Stan asked for my thoughts on this article: Science is becoming a cult of hi-tech instruments – Philip Ball – Aeon.
The tools of science are so specialised that we accept them as a kind of occult machinery for producing knowledge. We figure that they must know how it all works. Likewise, histories of science focus on ideas rather than methods — for the most part, readers just want to know what the discoveries were. Even so, most historians these days recognise that the relationship between scientists and their instruments is an essential part of the story. It isn’t simply that the science is dependent on the devices; the devices actually determine what is known. You explore the things that you have the means to explore, planning your questions accordingly.
The faddish notion that science will soon be a matter of mining Big Data for correlations, driven in part by the belief that data is worth collecting simply because you have the instruments to do so, has been rightly dismissed as ludicrous. It fails on technical grounds alone: data sets of any complexity will always contain spurious correlations between one variable and another. But it also fails to acknowledge that science is driven by ideas, not numbers or measurements — and ideas only arise by people thinking about causative mechanisms and using them to frame good questions. The instruments should then reflect the hypotheses, collecting precisely the data that will test them.
The gist of this article appears to be an assertion that scientists shouldn’t let data gathering crowd out the formulation of ideas, which are crucial for hypotheses and theories. My reaction is, well yeah, but it’s not like ideas are something that can be produced on demand or on a schedule. And data gathering is what separates science from other ways of learning things, and I think its credibility is largely due to it.
On the importance of ideas front, I think this is one of the reasons I find scientists who dismiss philosophical speculation to be so short sighted. The truth is, philosophical reasoning produces many hypotheses that might someday be testable. Indeed, the line between scientific speculation and philosophical speculation is hazy and largely artificial. Often the only difference is that one takes place in a science department and the other in the philosophy department. Yes, there are ideas that clearly have a very low probability of ever being testable, and others that can foreseeably be tested in a few years, but there’s a lot in between in the grey zone.
But again, ideas don’t always arrive on demand. And what do we do in a dry spell? We can speculate harder, but our speculation will be richer if we have more data to work with. That’s why there are many scientists whose primary mission is data gathering. They themselves might not ever produce a theory from that data, but by making it available, they increase the probability that someone somewhere will find a pattern and produce a new theory.

◇ ◇ ◇ ◇ ◇

**EXERCISES TO COMPLETE**
#1 Reproduce the post on data and ideas in science from "On the importance" to "the grey zone.".
#2 Answer these questions on the post on data and ideas in science.
(a) What will data sets of any complexity always contain?
(b) What is often the only difference between scientific speculation and philosophical speculation?
(c) What is the primary mission of many scientists?
The data given after this point have no connection to the post on data and ideas in science.

**RAW DATA**

◇ ◇ ◇ ◇ ◇

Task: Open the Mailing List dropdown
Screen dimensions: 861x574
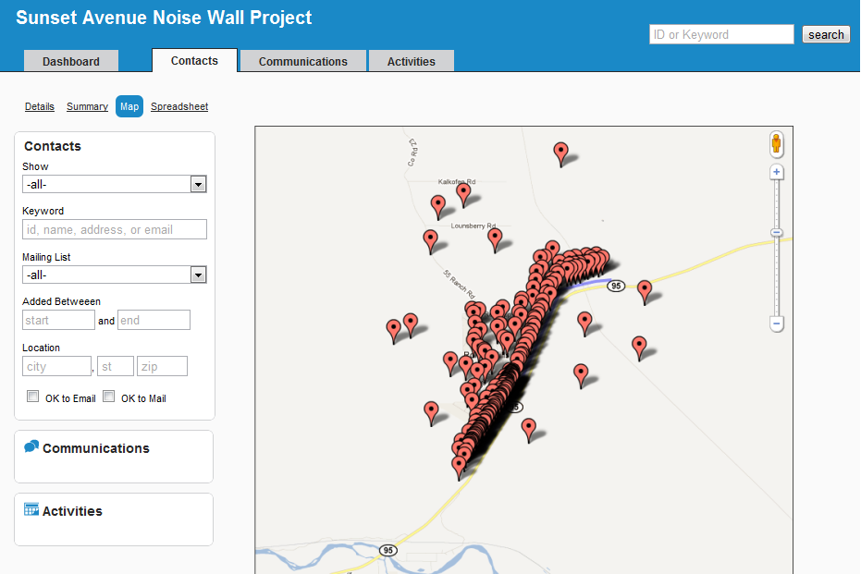Action: (197, 275)
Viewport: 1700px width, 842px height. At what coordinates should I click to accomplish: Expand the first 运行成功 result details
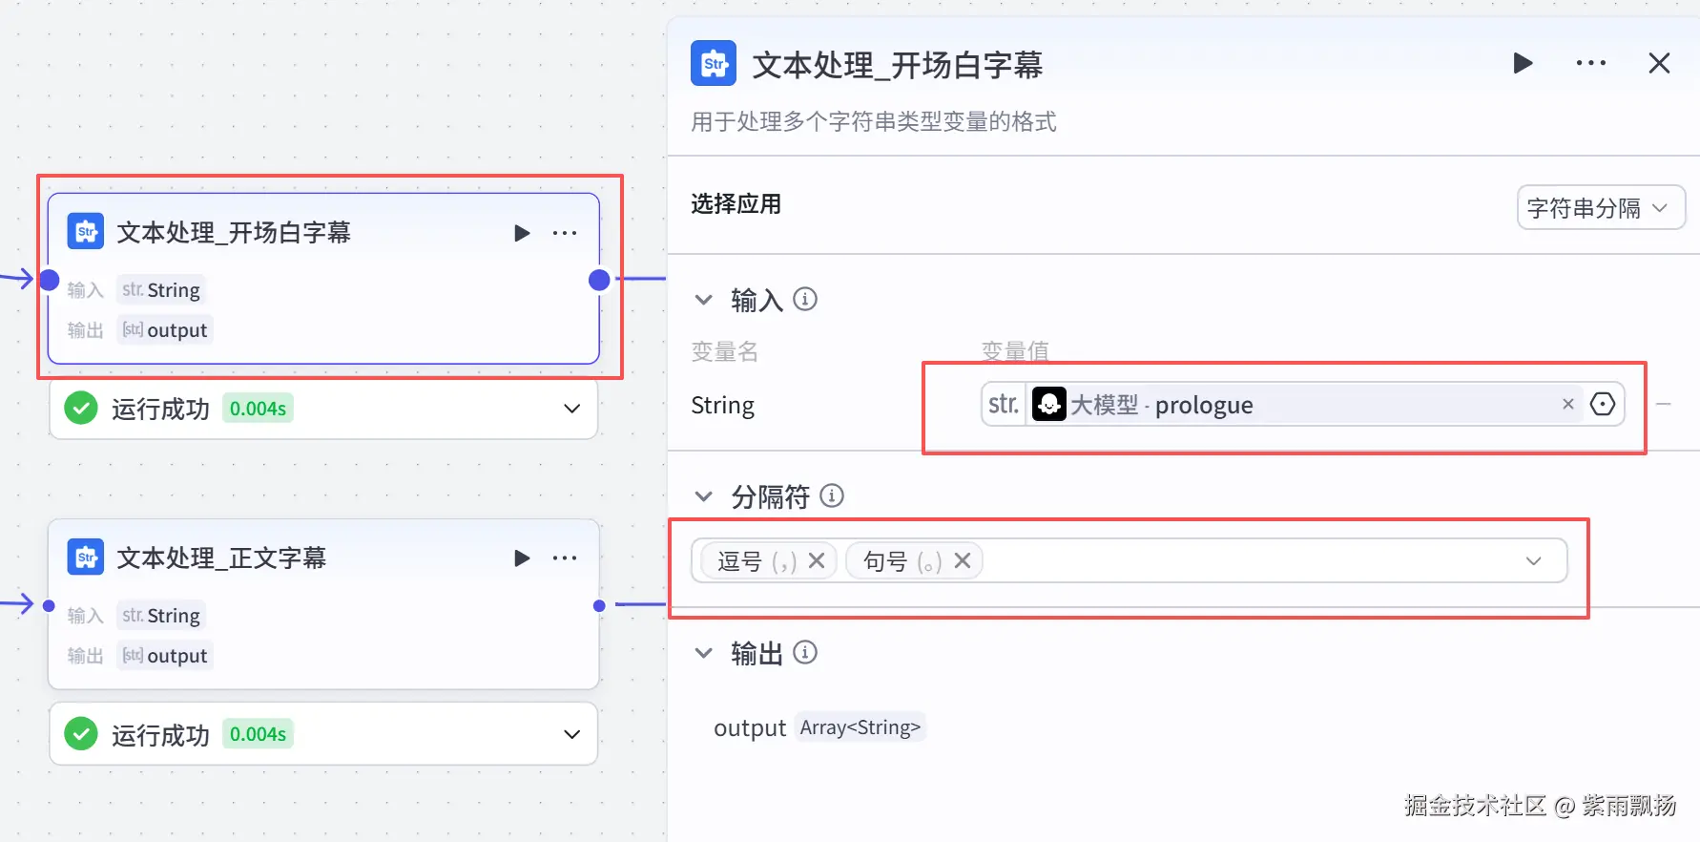(x=571, y=409)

◇ ◇ ◇ ◇ ◇

**TASK-BY-TASK ANSWERS**
#1
On the importance of ideas front, I think this is one of the reasons I find scientists who dismiss philosophical speculation to be so short sighted. The truth is, philosophical reasoning produces many hypotheses that might someday be testable. Indeed, the line between scientific speculation and philosophical speculation is hazy and largely artificial. Often the only difference is that one takes place in a science department and the other in the philosophy department. Yes, there are ideas that clearly have a very low probability of ever being testable, and others that can foreseeably be tested in a few years, but there’s a lot in between in the grey zone.

#2
(a) Spurious correlations between one variable and another.
(b) One takes place in a science department and the other in the philosophy department.
(c) Data gathering.